In summary, an extended antiviral study of a number of semisynthetic abietanes confirms that both ferruginol (5) and its analogue 6 are both broad-spectrum antivirals with interesting biological properties, as are some tested ferruginol analogues. A basic structure–activity trend for broad-spectrum antiviral activity that can be deduced is a C-12 hydroxy group with a C-18 phthalimide group (compound 6) and a C-14 hydroxy group with a C-18 methyl ester (compound 24), while C-12 acetyl or acetoxy as well as C-7 carbonyl groups led to less active compounds independently of the substituent at C-18 or C-19. Also, a synthetic route has been optimized in multigram scale for the preparation of antiviral ferruginol analogue 6 (60% overall yield, four steps), starting from commercially available (+)-dehydroabietylamine 3. The sequence has been optimized to use only three reaction solvents (pyridine, CH2Cl2, and MeOH), and workup and purification methods, and even reaction conditions, have been changed to solve some problems found in the original procedures. In conclusion, it has been demonstrated that ferruginol analogues present relevant antiviral activity.

Experimental Section

General Experimental Procedures

Optical rotations were measured using a 10 cm cell in a Jasco P-2000 polarimeter in dichloromethane unless otherwise stated. NMR spectra were recorded on a 400 MHz spectrometer. All spectra were recorded in CDCl3 as solvent unless otherwise stated. Reactions were monitored by TLC using Merck silica gel 60 F254 (0.25 mm thick) plates. Compounds on TLC plates were detected under UV light at 254 nm and visualized by immersion in a 10% sulfuric acid solution and heating with a heat gun. Purifications were performed by flash chromatography on Merck silica gel (230–400 mesh). Commercial reagent grade solvents and chemicals were used as purchased unless otherwise noted. Combined organic extracts were washed with brine, dried over anhydrous MgSO4, filtered, and concentrated under reduced pressure.
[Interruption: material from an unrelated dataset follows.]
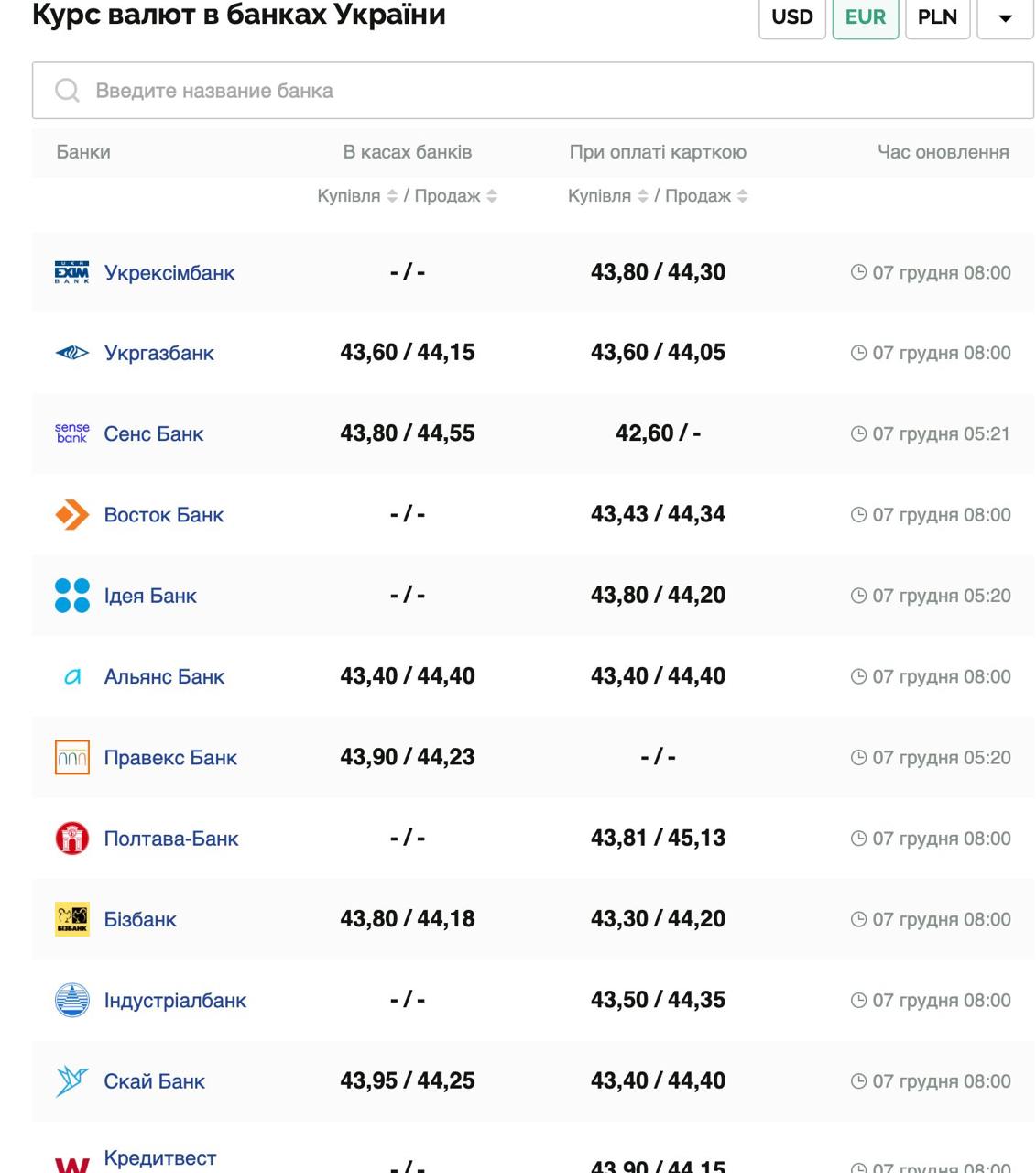Select the EUR currency tab
The width and height of the screenshot is (1036, 1173).
click(865, 17)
The starting material, dehydroabietylamine (3, ca. 60%), was purchased from Aldrich and that of purity >90% from TCI Europe. The carbon numbering of all synthetic compounds corresponds to that of natural products.

Materials

All compounds prepared in this work display spectroscopic data in agreement with the reported data.[8,15,23−25] Complete details of the optimized preparation of 6 are given in the Supporting Information. The purity of compounds was 95% or higher.

Antiviral Activity

Complete details of viruses and assays are given in the Supporting Information.

Molecular Docking

Details are given in the Supporting Information.